Митька Кушнарев с измученным и злым лицом, с потеками пота на щеках подошел к Прохору.
— Как же это вы прозевали? — с упреком спросил Прохор. — Давно реку запрудило?
— С утра бьемся и ничего не можем сделать, — сказал Митька, глядя в землю. — Хоть зубами грызи.
— Эх ты, а еще сапер, — упрекнул Прохор. — Ну, ничего. Мы еще повоюем. А ну, все за мной! — скомандовал он и первый побежал по шатким бревнам на край залома.
В этот день дежурившие на «Медведе» Петро и Антон еще с утра заметили на реке перемену — лес плыл все реже и реже, а к полудню его и вовсе не стало. Семен стоял на обрыве и озадаченно смотрел на блестевшую гладь воды. Он не знал, что подумать. Если это конец сплава, то Сергей давно предупредил бы их или сам приехал. «Нет, наверно, что-то случилось», — подумал Семен и послал Никиту Мальцева на разведку вверх по течению.
Никита вернулся с нерадостной вестью. Он подбежал к Семену и, с трудом переводя дыхание, сказал:
— Затор! Там… на изгибе.
В лагере у скалистого обрыва осталась одна Анфиса. Петру и Антону было приказано не покидать белый камень. Братья Фоменковы, Никита и Семен, вооружившись баграми, побежали не по дороге, идущей в обход горы и удлиняющей путь наполовину, а напрямик, через высокий и крутой перевал. Пробирались по каменным выступам, сквозь густой и колючий кустарник. Когда взобрались на вершину, то внизу увидели изгиб реки, сплошь запруженный лесом, лодку, причаленную к берегу и молевщиков, уже работавших баграми у края затора.
— Ого, сколько здесь людей! — воскликнул Семен.
— Да вот и Прохор! Откуда он взялся? — Афанасий сложил у рта ладони ковшиком и крикнул: — Про-о-о-хор. Э-ге-ге-гей!

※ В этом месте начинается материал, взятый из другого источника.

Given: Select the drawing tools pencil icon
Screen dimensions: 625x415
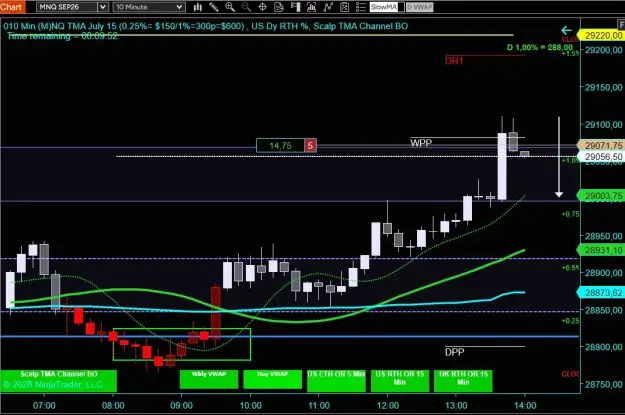Looking at the screenshot, I should (x=214, y=7).
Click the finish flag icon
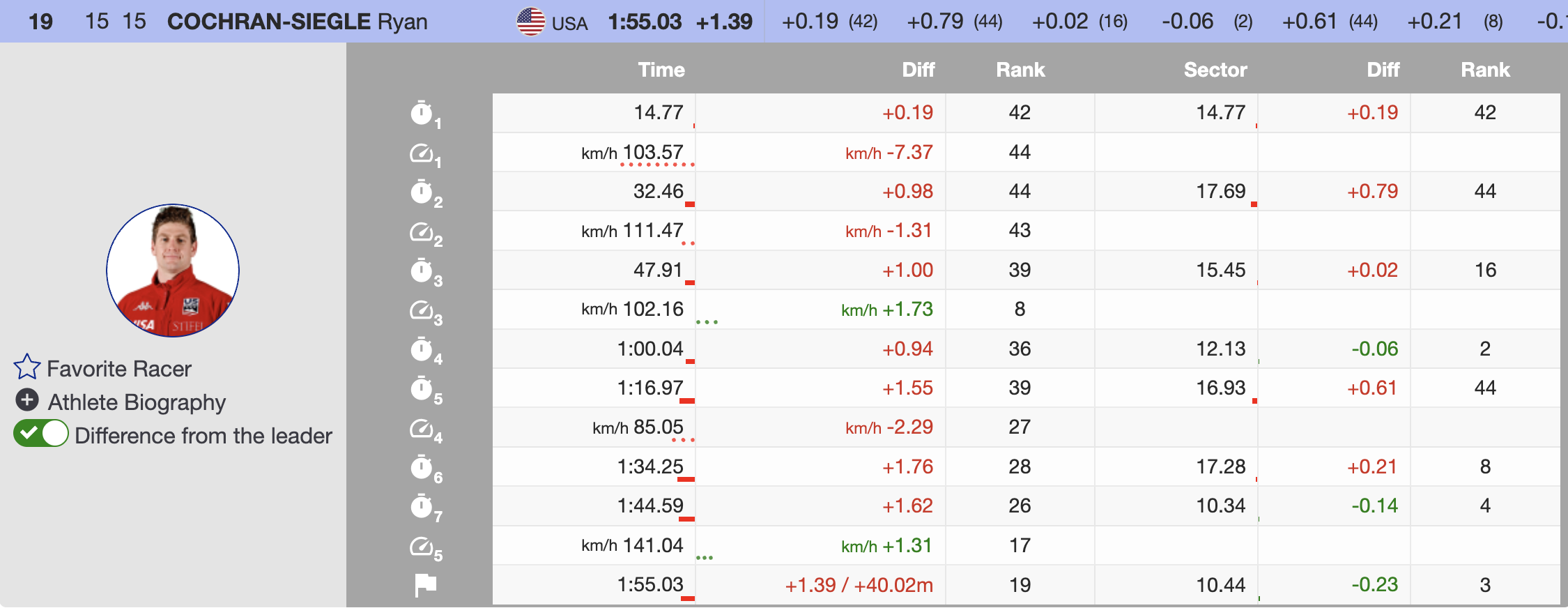This screenshot has height=608, width=1568. pyautogui.click(x=425, y=585)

Снизу, точно эхо, донеслось:
— Ого-го-го-го!
— Бежим! — крикнул Семен.
Разборка залома — трудная и опасная работа. Гонимый потоком, лес сбился в кучу, сплелся, запутался так искусно, что разобраться в этом сплетении, найти нужные концы, чтобы потом развязать весь узел, — дело не простое. Лежащая на воде стена бревен покачивается, как понтонный мост, а у берега она плотно прижата и местами уже сидит на дне. Вода с такой силой сдавливает бревна, что они глухо потрескивают и на них лущится кора.

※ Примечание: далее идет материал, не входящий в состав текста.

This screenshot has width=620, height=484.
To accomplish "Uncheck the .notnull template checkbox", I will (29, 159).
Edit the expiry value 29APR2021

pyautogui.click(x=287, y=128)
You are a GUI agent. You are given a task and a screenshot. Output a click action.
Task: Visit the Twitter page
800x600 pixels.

Разборкой руководил Прохор. Ему во всем беспрекословно подчинялись молодые молевщики. По его указанию они сплавляли по течению одно бревно за другим. Через некоторое время натиск воды уменьшился, и весь плот, почуяв свободу, зашатался. В углу, ближе к быстрине, где стоял со своей бригадой Семен, откололся огромный кусок залома. Тут надо было не упустить и минуты, чтобы сильно толкнуть бревна, направить их на быстрину, — в этом был ключ к успешному разбору всего залома. Семен это хорошо понимал.
— Хлопцы! — крикнул Прохор. — Ударьте баграми!
Семен первый кинулся к отколовшемуся плоту и с разбегу, как копьем, ударил багром. Образовалась неширокая прогалина, в ней бурлила вода. Бревна отошли еще дальше и потянули багор, глубоко вонзившийся в мокрое дерево. Семен хотел вырвать его, потянул к себе, но под ногами у него зашаталось бревно, он потерял равновесие и сорвался в воду. И в тот момент, когда он, схватившись за ствол, поднялся по пояс и подал руку подбежавшему Афанасию, вода сзади него приподняла большое бревно; оно покачнулось и ударило Семена в затылок… Семен упал. Его подхватил под руки Афанасий. Семен еще помнил, как бревна, гонимые водой, тронулись с места и сдавили ему обе ноги ниже колен, но боли не почувствовал. Он потерял сознание.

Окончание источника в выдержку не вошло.